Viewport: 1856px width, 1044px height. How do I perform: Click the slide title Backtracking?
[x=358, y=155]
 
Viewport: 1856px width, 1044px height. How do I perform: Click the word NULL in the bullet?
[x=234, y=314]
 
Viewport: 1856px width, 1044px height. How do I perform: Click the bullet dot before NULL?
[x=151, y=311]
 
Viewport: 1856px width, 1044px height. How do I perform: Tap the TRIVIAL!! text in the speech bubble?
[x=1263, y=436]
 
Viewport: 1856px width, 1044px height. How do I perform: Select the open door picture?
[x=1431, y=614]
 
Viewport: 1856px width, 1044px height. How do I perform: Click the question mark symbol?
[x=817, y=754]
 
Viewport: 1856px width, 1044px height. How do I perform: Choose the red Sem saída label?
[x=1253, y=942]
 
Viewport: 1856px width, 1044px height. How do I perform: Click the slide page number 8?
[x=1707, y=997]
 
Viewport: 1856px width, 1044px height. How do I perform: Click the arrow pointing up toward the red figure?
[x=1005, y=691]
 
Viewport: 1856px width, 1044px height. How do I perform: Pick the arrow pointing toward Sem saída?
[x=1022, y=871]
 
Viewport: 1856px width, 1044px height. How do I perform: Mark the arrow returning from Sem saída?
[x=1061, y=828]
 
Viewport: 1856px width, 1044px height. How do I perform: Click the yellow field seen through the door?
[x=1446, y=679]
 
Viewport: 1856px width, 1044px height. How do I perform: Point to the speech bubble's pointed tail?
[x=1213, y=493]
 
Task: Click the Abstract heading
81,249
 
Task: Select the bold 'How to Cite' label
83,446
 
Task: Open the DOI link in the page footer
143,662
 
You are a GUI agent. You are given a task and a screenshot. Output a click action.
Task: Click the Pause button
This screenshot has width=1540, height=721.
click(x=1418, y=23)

==

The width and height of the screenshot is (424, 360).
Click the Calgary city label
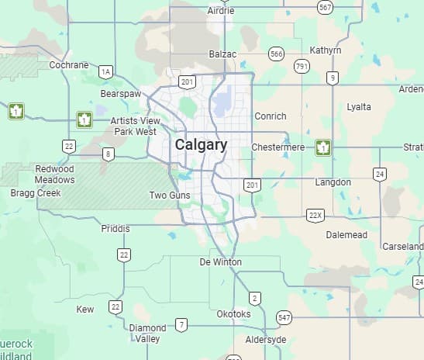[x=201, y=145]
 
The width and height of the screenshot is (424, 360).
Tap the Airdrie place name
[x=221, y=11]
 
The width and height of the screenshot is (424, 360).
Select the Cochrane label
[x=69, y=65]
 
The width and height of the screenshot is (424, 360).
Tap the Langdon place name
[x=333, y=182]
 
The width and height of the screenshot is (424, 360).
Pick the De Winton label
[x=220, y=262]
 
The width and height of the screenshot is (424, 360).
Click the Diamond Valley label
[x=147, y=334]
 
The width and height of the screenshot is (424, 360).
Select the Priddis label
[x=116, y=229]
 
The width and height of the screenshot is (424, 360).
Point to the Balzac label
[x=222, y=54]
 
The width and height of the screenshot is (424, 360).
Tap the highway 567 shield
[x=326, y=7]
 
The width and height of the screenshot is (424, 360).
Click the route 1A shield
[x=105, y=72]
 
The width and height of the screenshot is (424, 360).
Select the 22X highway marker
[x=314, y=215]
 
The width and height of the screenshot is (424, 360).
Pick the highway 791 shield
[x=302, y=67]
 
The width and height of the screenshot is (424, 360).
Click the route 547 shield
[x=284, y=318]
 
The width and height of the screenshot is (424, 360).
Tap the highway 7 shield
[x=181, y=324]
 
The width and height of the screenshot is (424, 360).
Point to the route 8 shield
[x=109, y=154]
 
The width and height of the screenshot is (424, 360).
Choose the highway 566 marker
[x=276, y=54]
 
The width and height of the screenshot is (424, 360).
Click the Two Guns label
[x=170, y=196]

▶ **Aim**: Reproduce verbatim the part of the material above that opens with the line containing "in the bullet?" and closes with the line containing "click(x=1418, y=23)", including both of those lines.

▶ **Worked answer**:
Viewport: 1856px width, 1044px height. How do I perform: Click the word NULL in the bullet?
[x=234, y=314]
 
Viewport: 1856px width, 1044px height. How do I perform: Click the bullet dot before NULL?
[x=151, y=311]
 
Viewport: 1856px width, 1044px height. How do I perform: Tap the TRIVIAL!! text in the speech bubble?
[x=1263, y=436]
 
Viewport: 1856px width, 1044px height. How do I perform: Select the open door picture?
[x=1431, y=614]
 
Viewport: 1856px width, 1044px height. How do I perform: Click the question mark symbol?
[x=817, y=754]
 
Viewport: 1856px width, 1044px height. How do I perform: Choose the red Sem saída label?
[x=1253, y=942]
 
Viewport: 1856px width, 1044px height. How do I perform: Click the slide page number 8?
[x=1707, y=997]
 
Viewport: 1856px width, 1044px height. How do I perform: Click the arrow pointing up toward the red figure?
[x=1005, y=691]
 
Viewport: 1856px width, 1044px height. How do I perform: Pick the arrow pointing toward Sem saída?
[x=1022, y=871]
 
Viewport: 1856px width, 1044px height. How do I perform: Mark the arrow returning from Sem saída?
[x=1061, y=828]
 
Viewport: 1856px width, 1044px height. How do I perform: Click the yellow field seen through the door?
[x=1446, y=679]
 
Viewport: 1856px width, 1044px height. How do I perform: Point to the speech bubble's pointed tail?
[x=1213, y=493]
 
Task: Click the Abstract heading
81,249
 
Task: Select the bold 'How to Cite' label
83,446
 
Task: Open the DOI link in the page footer
143,662
 
You are a GUI agent. You are given a task and a screenshot. Output a click action.
Task: Click the Pause button
This screenshot has width=1540, height=721.
click(x=1418, y=23)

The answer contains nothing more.